Small molecules identified from screening efforts are often non-specific or promiscuous binders, related to both RNA's negatively charged backbone and perhaps lack of diversity in its building blocks (Fig. 3(C)). Kelly et al. discuss that electrostatic interactions between the anionic RNA backbone phosphate and cationic functional groups on the small molecule can enhance binding affinity, however they also contribute to non-specific binding.64 Thus, incorporation of positively charged functional groups likely needs to be counter balanced with other target-specific interactions. Perhaps, the most notable example of cationic ligands that target RNA is the aminoglycoside class of antibiotics that bind and inhibit the bacterial ribosome. Its observed side effects, such as ototoxicity, are tied to its promiscuity, hindering clinical application.65,66 However, charge can also be used to improve selectivity. For example, flexible scaffolds with charged centers were specific for an RNA duplex as compared to a DNA duplex where the small molecule could not orient itself in the DNA minor groove.67 Addition of positive charge to diphenylfuran ligands changed an intercalative binding mode to an ionic one, improving specificity.68
RNA contains planar aromatic nucleotide bases that can engage in π–π stacking interactions with aromatic rings in small molecules. While stacking is often specific in defined binding pockets (e.g. in aptamers or riboswitches), it can also occur non-specifically along helical regions or loops of RNA, in DNA, or in proteins. However, various studies have shown that stacking interactions can be used to drive selectivity for RNA.69 One example is an acridine-based ligand discovered to stabilize a G-quadruplex structure found in the long noncoding (lnc)RNA Telomeric Repeat-Containing RNA (TERRA).70 For intercalating small molecules, selectivity can also be improved by designing threading intercalators.71
Another way to increase the binding specificity is to use multivalent compounds to target adjacent binding sites simultaneously, particularly for RNAs with less complex binding pockets.72,73 This multivalency strategy has been used to target expanded repeating RNAs and miRNAs, which are primarily comprised of relatively simple stem-loop structures with internal loops or bulges. Collectively, the design strategy employed for small molecules should be based on the geometrical properties of the target RNA.
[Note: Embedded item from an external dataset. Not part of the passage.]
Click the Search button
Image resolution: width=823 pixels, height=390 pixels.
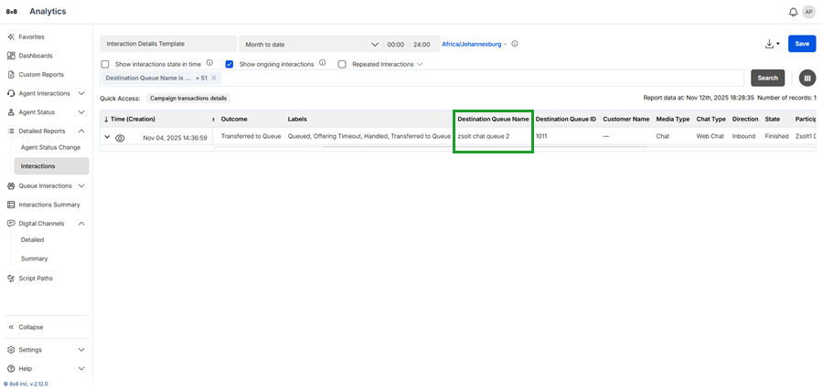click(767, 78)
Non-specific binding can have broad implications, as exemplified in pentamidine, an FDA-approved antimicrobial drug.74,75 In addition to its antimicrobial function, this compound can bind to the triplet repeat expansion r(CUG)exp that causes myotonic dystrophy type 1 (DM1) and inhibit the binding of the alternative pre-mRNA splicing regulator muscleblind-like 1 (MBNL1), thus improving the splicing defects associated with MBNL1 sequestration.75 However, further investigations showed compound is non-specific for r(CUG)exp and also interacts with DNA and proteins.76
Finally, RNA conformational flexibility is both a challenge and an opportunity for selective binding.77 In solution, both RNAs and proteins exist in multiple different conformations called conformational ensembles.78 While proteins exist in one or a limited number of well-folded structures, RNA exhibits a relatively large number of conformations that have similar stability.79 RNA molecules also have a greater degree of local structural fluctuations compared to proteins,80 posing signficant challenges for structural determination.
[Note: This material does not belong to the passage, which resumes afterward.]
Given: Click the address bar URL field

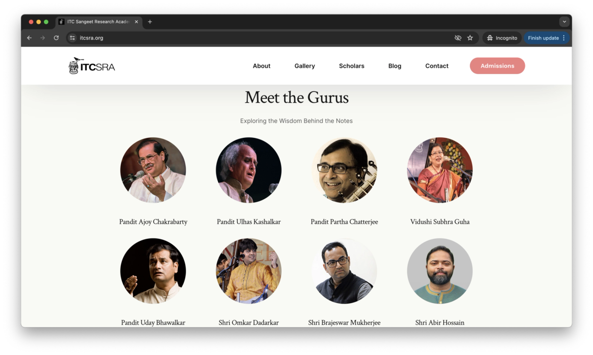Looking at the screenshot, I should point(264,38).
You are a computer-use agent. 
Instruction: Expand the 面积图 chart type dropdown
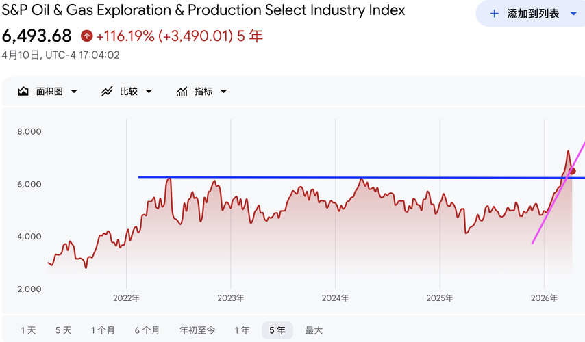74,92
Transient RNA conformations observed along the conformational flexibility pathway have important biological functions78 and are also involved in diseases, making them a potential therapeutic target.81,82 These transient conformations provide an opportunity to increase the compound specificity as exemplified in r(G4C2)exp, the hexanucleotide repeat expansion that causes genetically defined amyotrophic lateral sclerosis and frontotemporal dementia, C9orf72 (c9) ALS/FTD.83 The r(G4C2)exp forms two distinct structures: a G-quadruplex or a hairpin structure with a periodic array of 1 × 1 nucleotide GG internal loops.84–87 These two alternative conformations can be targeted with different small molecules that selectively bind either conformation. Interestingly, a small molecule that conformationally selects a hidden, minor conformation, a hairpin that forms 2 × 2 nucleotide GG internal loops, was also discovered.83 This broad conformational flexibility is one of the unique features that distinguishes RNA from protein targets and can be exploited for RNA drug discovery.88
Overall, the adopted design strategy to create RNA-focused libraries, either general or target-specific, with the goal of minimizing non-specific binding, should be initiated with careful examination of the geometrical properties of the binding pocket and then selection of compounds that can form specific interactions with the binding pockets. Thus, compounds are selected based on shape complementarity,89–91 electrostatic complementarity,92 and conformational flexibility.93,94
![]() | ||
Fig. 4 Substructure-based approaches to developing RNA-focused libraries. Early RNA-focused libraries72,96–98 utilized prior knowledge of individual RNA binders such as aminoglycosides (left), 4′,6-diamidino-2-phenylindole (DAPI, middle), and a 2-aminobenzimidazole-based Hepatitis C viral RNA binder. Important substructures from these known RNA binders were extracted and incorporated into new scaffolds, generating early RNA-focused libraries. |
This knowledge, the importance of substructures, was applied to design the first RNA-focused library with diverse chemical features, which was synthesized on a peptoid backbone using building blocks that are likely to bind RNA.97 The library used substructures extracted from molecules known to bind RNA (linezolid,52 xanthinol,99 and pentamidine,74 for examples) or building blocks hypothesized to facilitate hydrogen bonding or stacking interactions with RNA, such as the benzene or benzenesulfonaminde (Fig. 4).97 This library comprising 109 compounds was synthesized via a solid-phase approach where each molecule contained an azide handle that was used for site-specific conjugation to alkyne-functionalized agarose microarrays. The microarrays were then screened for binding to the Candida albicans group I intron, a catalytically active RNA molecule (ribozyme) that folds into a tertiary structure with well-defined binding pockets.100 The hit molecules from the binding screen were then tested for their ability to inhibit group I intron self-splicing, resulting in IC50 values ranging from 150 to >5000 μM. The data obtained from this first round of screening were used to identify a set of features that drive binding, incorporating both building block identity and position within the peptoid. These features aided design of a second generation of compounds with overall improved IC50 values for in vitro inhibition of splicing (31–110 μM). This ligand-based approach showed how embedded features in moieties that confer binding to RNA can be harnessed to design an RNA-focused library with improved features and emphasized the importance of the availability of such information. The combinatorial approach adopted in this study showed the importance of feature extraction in disposing the ligands for RNA recognition.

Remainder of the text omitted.